_What to work on:_
The lines from the top of the data down to the line with "Umsida Press: 2018 (354, 2316)" should be repeated exactly, both ends included.

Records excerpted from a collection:
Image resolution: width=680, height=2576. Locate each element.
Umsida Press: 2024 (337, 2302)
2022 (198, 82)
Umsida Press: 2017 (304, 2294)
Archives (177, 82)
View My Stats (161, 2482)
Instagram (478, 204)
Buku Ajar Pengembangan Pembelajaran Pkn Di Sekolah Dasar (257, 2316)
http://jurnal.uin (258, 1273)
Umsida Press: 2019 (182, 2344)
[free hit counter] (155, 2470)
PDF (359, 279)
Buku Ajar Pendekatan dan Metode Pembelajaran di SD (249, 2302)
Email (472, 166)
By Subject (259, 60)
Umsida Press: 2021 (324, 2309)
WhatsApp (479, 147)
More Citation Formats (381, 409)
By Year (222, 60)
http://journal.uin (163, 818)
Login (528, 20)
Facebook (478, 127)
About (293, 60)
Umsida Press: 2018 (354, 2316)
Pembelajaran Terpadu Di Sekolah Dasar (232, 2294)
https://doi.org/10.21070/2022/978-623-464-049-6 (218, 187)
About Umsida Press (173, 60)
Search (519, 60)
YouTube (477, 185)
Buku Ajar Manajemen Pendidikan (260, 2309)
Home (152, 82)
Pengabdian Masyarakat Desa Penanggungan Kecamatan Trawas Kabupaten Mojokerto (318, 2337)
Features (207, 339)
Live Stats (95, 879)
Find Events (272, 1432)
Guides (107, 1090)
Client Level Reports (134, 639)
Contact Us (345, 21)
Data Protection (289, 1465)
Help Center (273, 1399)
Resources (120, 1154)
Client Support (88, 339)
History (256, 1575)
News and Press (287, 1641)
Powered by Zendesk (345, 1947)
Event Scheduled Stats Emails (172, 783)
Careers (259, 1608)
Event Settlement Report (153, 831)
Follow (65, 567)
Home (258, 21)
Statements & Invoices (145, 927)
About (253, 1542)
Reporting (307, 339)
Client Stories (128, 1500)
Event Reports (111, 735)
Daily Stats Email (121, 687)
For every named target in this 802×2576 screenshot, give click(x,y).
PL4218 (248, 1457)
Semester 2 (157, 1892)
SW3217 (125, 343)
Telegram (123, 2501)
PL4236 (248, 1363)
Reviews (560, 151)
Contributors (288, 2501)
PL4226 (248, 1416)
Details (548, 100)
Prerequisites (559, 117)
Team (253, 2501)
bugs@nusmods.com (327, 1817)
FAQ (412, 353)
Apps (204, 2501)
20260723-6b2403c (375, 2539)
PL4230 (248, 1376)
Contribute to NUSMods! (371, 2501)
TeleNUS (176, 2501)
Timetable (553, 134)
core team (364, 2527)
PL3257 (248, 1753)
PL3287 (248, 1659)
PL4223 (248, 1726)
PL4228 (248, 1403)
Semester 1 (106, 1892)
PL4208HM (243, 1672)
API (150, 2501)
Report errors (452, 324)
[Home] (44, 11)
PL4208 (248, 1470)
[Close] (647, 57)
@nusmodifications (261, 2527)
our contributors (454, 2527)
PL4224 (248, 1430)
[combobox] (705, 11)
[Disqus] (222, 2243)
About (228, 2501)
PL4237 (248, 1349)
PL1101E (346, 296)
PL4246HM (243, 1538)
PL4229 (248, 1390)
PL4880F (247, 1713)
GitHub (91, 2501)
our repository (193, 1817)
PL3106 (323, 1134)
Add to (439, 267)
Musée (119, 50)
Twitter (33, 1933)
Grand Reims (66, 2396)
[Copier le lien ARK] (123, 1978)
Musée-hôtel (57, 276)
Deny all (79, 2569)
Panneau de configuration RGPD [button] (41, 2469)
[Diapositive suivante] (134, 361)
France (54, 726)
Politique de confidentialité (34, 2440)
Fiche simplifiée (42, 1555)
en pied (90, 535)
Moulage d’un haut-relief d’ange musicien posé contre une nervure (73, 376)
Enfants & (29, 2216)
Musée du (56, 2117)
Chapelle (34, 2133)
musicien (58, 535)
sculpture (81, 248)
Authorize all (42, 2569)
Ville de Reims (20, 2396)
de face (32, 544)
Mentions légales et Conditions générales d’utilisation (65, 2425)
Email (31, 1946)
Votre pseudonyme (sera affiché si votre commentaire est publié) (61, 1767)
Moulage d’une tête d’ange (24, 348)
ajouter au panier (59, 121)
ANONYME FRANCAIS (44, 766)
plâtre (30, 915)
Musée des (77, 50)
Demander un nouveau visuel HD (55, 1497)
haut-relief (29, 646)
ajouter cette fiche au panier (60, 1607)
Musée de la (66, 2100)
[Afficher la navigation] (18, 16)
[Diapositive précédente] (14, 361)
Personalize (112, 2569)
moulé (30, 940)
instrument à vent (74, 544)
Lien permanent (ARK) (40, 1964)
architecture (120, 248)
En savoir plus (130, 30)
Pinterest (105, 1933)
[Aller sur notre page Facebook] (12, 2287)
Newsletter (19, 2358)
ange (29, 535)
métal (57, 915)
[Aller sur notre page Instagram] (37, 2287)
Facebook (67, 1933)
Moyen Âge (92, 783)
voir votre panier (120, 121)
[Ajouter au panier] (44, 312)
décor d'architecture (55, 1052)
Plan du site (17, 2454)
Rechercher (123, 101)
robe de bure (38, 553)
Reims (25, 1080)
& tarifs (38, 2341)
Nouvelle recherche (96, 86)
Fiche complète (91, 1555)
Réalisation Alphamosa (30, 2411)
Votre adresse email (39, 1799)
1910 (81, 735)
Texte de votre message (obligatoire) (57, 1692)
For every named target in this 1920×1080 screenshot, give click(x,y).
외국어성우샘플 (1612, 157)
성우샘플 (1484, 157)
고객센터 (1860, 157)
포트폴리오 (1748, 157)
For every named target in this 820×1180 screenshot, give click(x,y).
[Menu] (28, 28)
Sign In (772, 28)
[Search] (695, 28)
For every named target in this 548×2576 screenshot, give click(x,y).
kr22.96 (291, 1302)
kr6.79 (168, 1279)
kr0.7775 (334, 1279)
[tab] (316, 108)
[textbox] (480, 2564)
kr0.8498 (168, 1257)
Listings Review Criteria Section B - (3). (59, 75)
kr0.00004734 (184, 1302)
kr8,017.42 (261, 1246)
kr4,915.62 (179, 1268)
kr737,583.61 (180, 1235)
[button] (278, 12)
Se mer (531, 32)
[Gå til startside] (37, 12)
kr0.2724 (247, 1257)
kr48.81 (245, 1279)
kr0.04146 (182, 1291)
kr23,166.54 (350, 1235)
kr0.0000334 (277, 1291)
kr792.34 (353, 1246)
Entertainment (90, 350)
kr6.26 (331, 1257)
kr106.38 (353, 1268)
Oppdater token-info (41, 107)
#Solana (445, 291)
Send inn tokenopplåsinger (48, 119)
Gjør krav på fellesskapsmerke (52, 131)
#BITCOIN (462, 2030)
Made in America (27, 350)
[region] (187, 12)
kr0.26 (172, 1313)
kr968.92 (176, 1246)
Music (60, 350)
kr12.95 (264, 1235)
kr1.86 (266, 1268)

_Response below:_
Image resolution: width=680, height=2576. Locate each element.
Umsida Press: 2024 (337, 2302)
2022 (198, 82)
Umsida Press: 2017 (304, 2294)
Archives (177, 82)
View My Stats (161, 2482)
Instagram (478, 204)
Buku Ajar Pengembangan Pembelajaran Pkn Di Sekolah Dasar (257, 2316)
http://jurnal.uin (258, 1273)
Umsida Press: 2019 (182, 2344)
[free hit counter] (155, 2470)
PDF (359, 279)
Buku Ajar Pendekatan dan Metode Pembelajaran di SD (249, 2302)
Email (472, 166)
By Subject (259, 60)
Umsida Press: 2021 (324, 2309)
WhatsApp (479, 147)
More Citation Formats (381, 409)
By Year (222, 60)
http://journal.uin (163, 818)
Login (528, 20)
Facebook (478, 127)
About (293, 60)
Umsida Press: 2018 (354, 2316)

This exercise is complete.